Como todos sabemos, este tipo de sucesos son la génesis de una inmensa y tórrida bola mediática, no falto por tanto quien acuse a este tipo de actitudes -mas bien a la conducta discriminatoria- etiologías indiscutibles de desórdenes alimenticios y muertes súbitas de modelos. Irónicamente, obitan muchas más personas por complicaciones cardiovasculares asociadas con el sobrepeso que de anorexia nerviosa o bulimia.
Raudamente una congregación de justicieros urbanos sin nada mejor que hacer, empezó a hacer oír su reclamo y la cuestión de la obesidad se hizo cotidiana. A la semana de abordar este tema, la gente obesa había sido reconocida “discapacitada”. Y he aquí el gran error.
La discapacidad es azarosa, inevitable, irreversible. Es una mutación genética, un accidente, un fármaco teratogénico, un error médico.
La gordura, en cambio, excepto por un puñado de causas, es una elección. Y yo no comprendo bien que pretendía esta mujer.
Acaso la aerolínea en cuestión debería perder un boleto, dinero o seguridad porque esta mujer había decidido comer hasta perder la forma humana?
Es justo la persona que viajaba al lado suyo soportara todo el viaje la sorda y constante presión y temperatura de millones de centímetros cúbicos de tejido adiposo tapizados con piel seborreica porque la señora no había tenido la voluntad de someterse a una dieta y la tenacidad de hacer ejercicio físico?
La realidad es que para que los gordos viajen cómodos, deberían hacer aviones con menos capacidad de asientos. Considerando el la relación:
Precio de cada boleto= Costo del viaje para la aerolínea
Cantidad de Pasajeros
es fácilmente inferible que la única manera de amortizar un viaje con menos capacidad es aumentando el precio del boleto. Este ajuste recaería sobre todos los pasajeros, incluyo aquellas personas que no son gordos, los cuales estarían entonces no solo gastando dinero extra injustamente, sino fomentando que los señores con un índice de masa corporal mayor a 30 se sigan atiborrando eternamente de carbohidratos simples y grasas saturadas.
Los gordos esperan el trato común, pero al mismo tiempo argumentan sufrir de su gordura. Dicen ser discriminados, pero luego lo exigen. Quieren que todos los negocios de ropa tengan pantalones del tamaño de una canadiense para 5 personas, rampas, modelar, bailar danza clásica, el asiento del colectivo. Quieren que les creamos cuando dicen “pero si yo no como nada, apenas poquitito así” mientras forman con sus deditos rechonchos un círculo inverosímil.
Invierten sus energías en que el resto de la sociedad acepte su enfermizo comportamiento como algo natural y saludable, y no en someterse a un plan de alimentación sensato.

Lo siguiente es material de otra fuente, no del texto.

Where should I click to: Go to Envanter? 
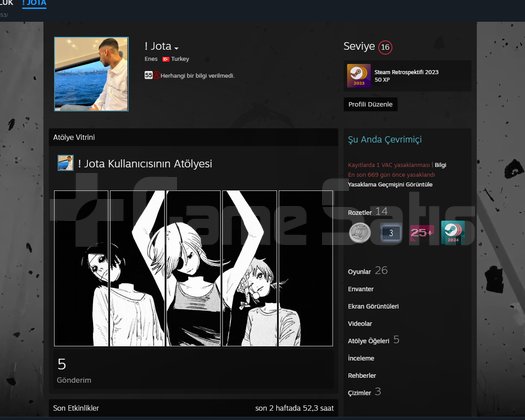(x=361, y=289)
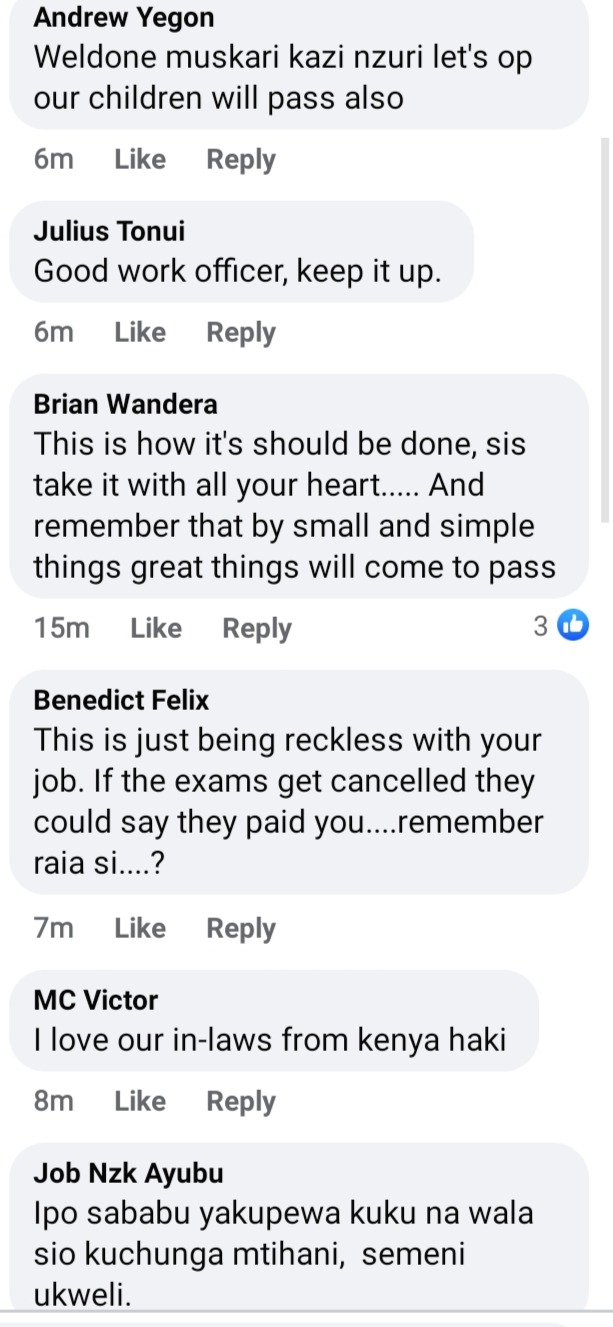613x1327 pixels.
Task: Open Andrew Yegon's profile name
Action: tap(124, 17)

En España, por ejemplo, hay una cantidad de 8.306 muertes al año a raíz del consumo de drogas; sin embargo la cantidad de defunciones por patologías relacionadas con la obesidad alcanza la alarmante cifra de 30.000.
Ahora bien, la acción de consumir drogas, venderlas o simplemente poseerlas es declarado ilegal según las normas que rigen nuestra nación primando, entonces, el cuidado de la salud por sobre el placer químico. Y esto me lleva al gran interrogante, por qué la venta de alimentos hacia la gente obesa o simplemente la obesidad no constituye un delito?
Fomentar y aceptar la obesidad es ser cómplice de una muerte, proveerle comida a un obeso es acelerar el proceso. Por eso creo que ser obeso es ilegal, y que -amén de ser tratado como una enfermedad terminal- debería ser procesado por la justicia y pasible de una (edulcorada) condena.
Todo con el objeto de consolidar la paz interior, promover el bienestar general, y asegurar los beneficios de la libertad para nosotros, para nuestra posteridad y para todos los hombres del mundo que quieran habitar en el suelo argentino. Mínimo.